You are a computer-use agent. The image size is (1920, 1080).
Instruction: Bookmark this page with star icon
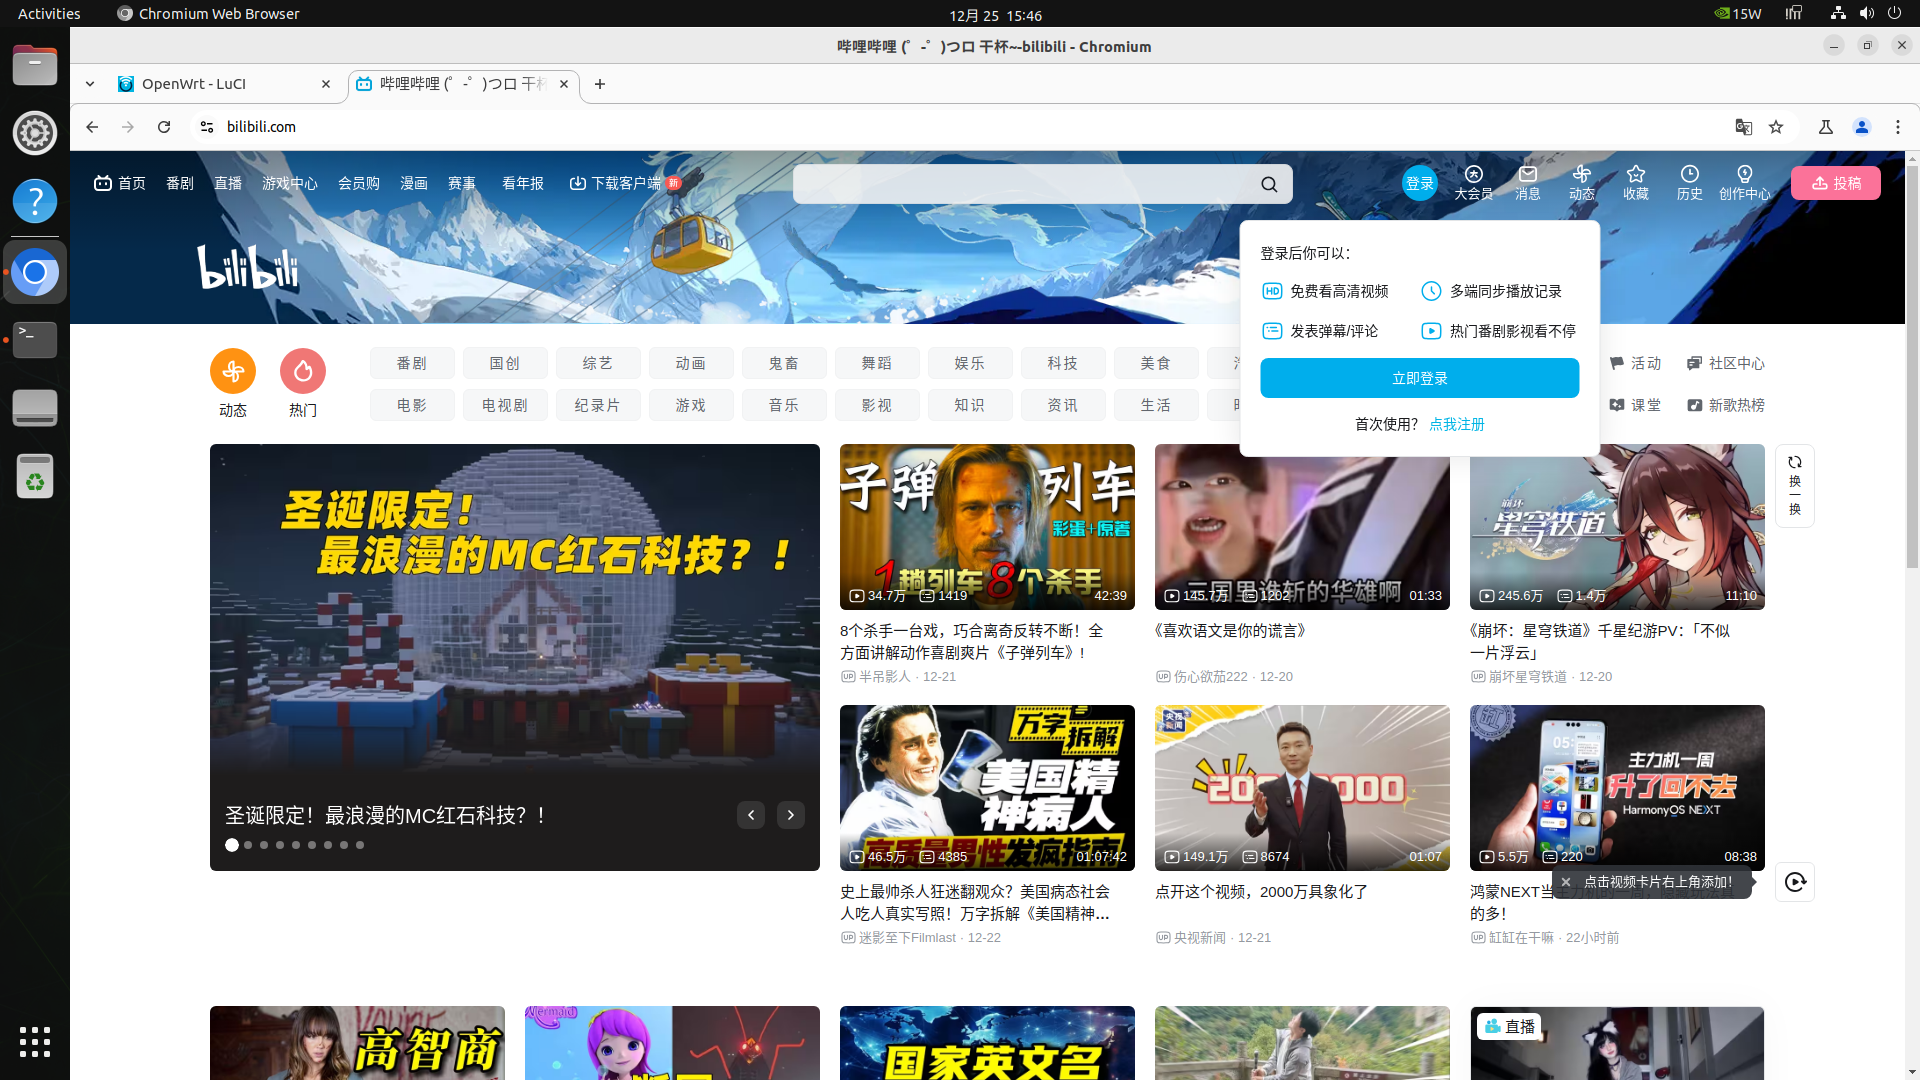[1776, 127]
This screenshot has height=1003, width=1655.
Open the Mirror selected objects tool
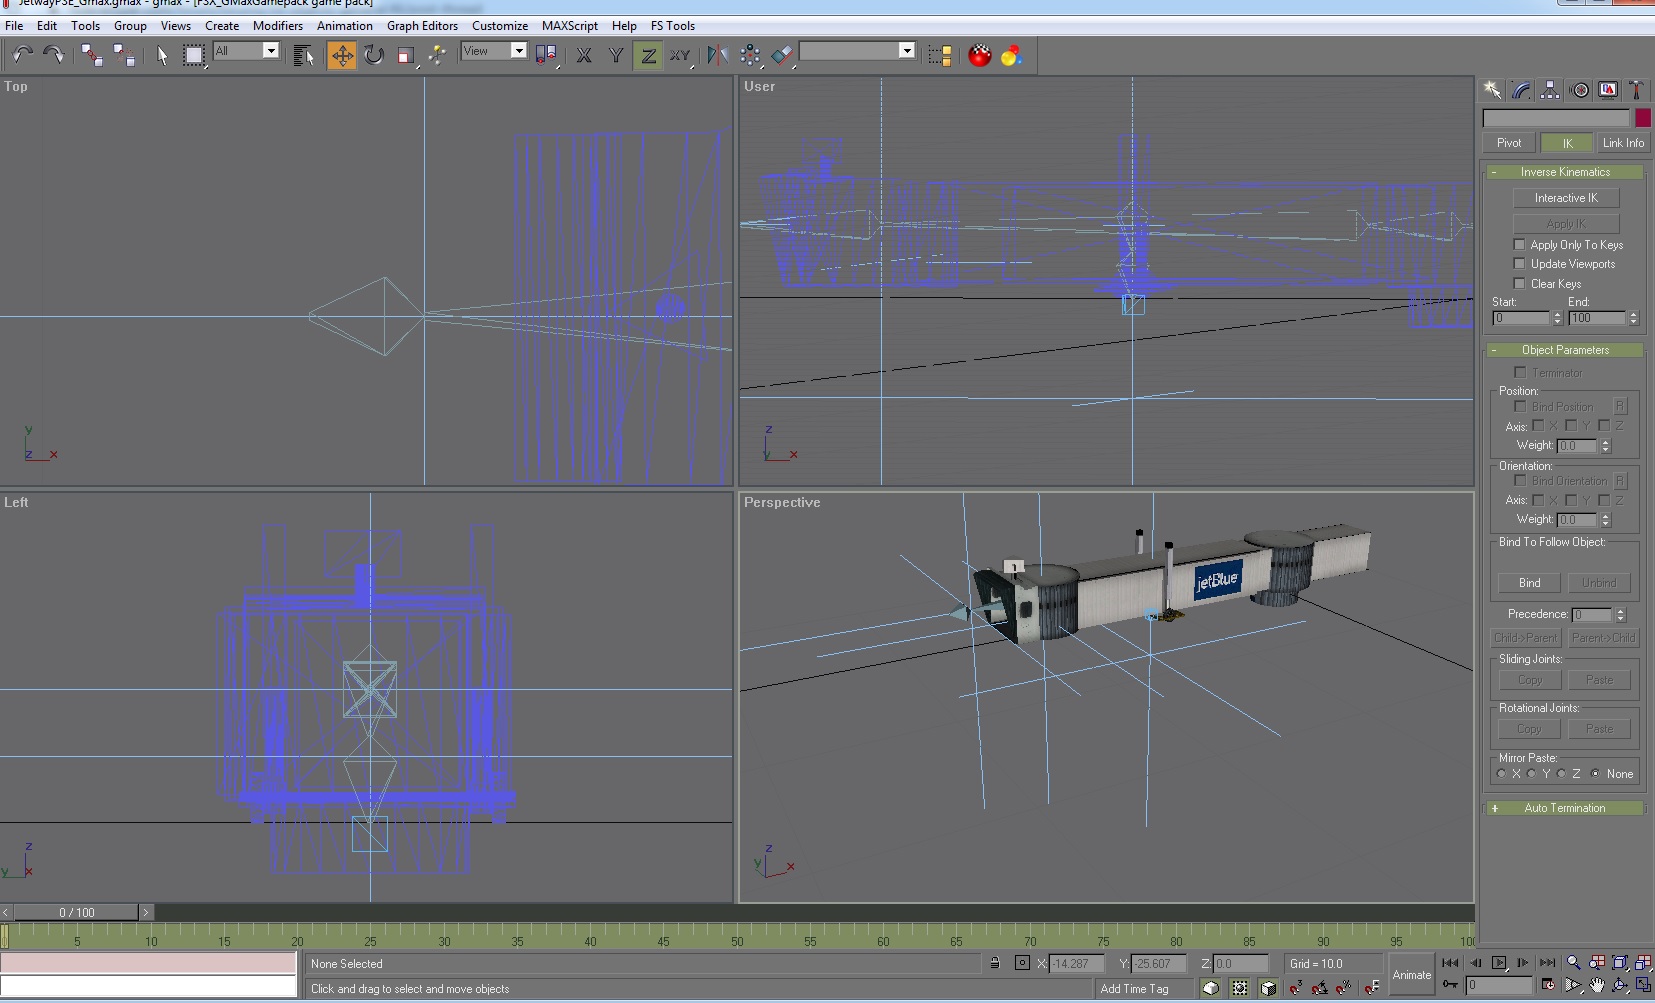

#####

◆ **About this exercise**
Leave the images out and print each entry exactly.

◆ **Output of the exercise**
You are a computer-use agent. The image size is (1920, 1080).
Instruction: Bookmark this page with star icon
[1776, 127]
This screenshot has height=1003, width=1655.
Open the Mirror selected objects tool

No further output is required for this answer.